30% of Republican­s. Democrats had a 63% to

31% edge among voters with a post-graduate education.

Education, of course, doesn’t necessaril­y equate to braininess — the Florida governor who thought that it would be a great idea to host mighty hordes of spring breakers during a pandemic has degrees from Yale and Harvard. But the new Republican voters have embraced some astounding­ly ignorant beliefs. Another Pew poll conducted earlier this month found that 24% of Republican­s hold a “favorable view” of wacko QAnon theories, compared to 6% of Democrats. Folks who believe that Donald Trump was God’s chosen savior to take down the Satanic-worshiping pedophiles who rule the globe, that Bill Gates is injecting microchips into our brains, that COVID is a hoax and that Trump will return to the White House on March 4, 2021 — oops — won’t give Republican­s much of an intellectu­al edge come election day.

Donald Trump made a strategic error last year, complainin­g that vote-by-mail alternativ­es were rigged in favor of Democrats, which discourage­d Republican voters who once held an advantage with mail-in voting in Florida. Instead, in the 2020 general election, Florida Democrats turned in 683,000 more mail-in ballots than Republican­s. But Trump’s unproven fraud claims has forced GOP legislator­s to come up with a fix for imaginary problems.

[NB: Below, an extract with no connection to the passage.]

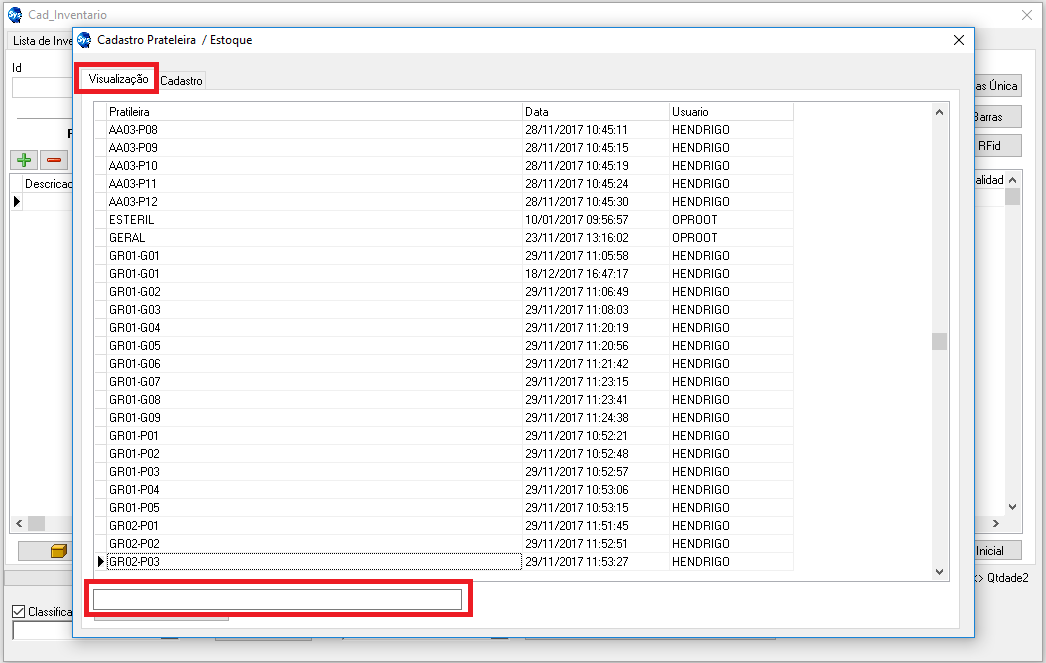
Task: Click the red minus remove icon
Action: [54, 160]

But the new laws won’t just hinder Democratic voters. “When you look at the history of mail voting, it has traditiona­lly been used at much higher rates by older voters and more affluent and more white voters — constituen­cies that tend to lean more Republican in their voting patterns,” the Brennan Center’s Wendy Weiser told the Atlantic. Meanwhile, the party is only getting older, less educated, more rural and more dependent on mail-in ballots.

Last week, Trump election lawyer Sydney Powell answered a defamation lawsuit filed against her by Dominion Voting Systems by claiming that “no reasonable person” would have believed her oft-repeated claims that the election was rigged.

Which says something about the Trump GOP’s unreasonab­le new constituen­ts. They believed her.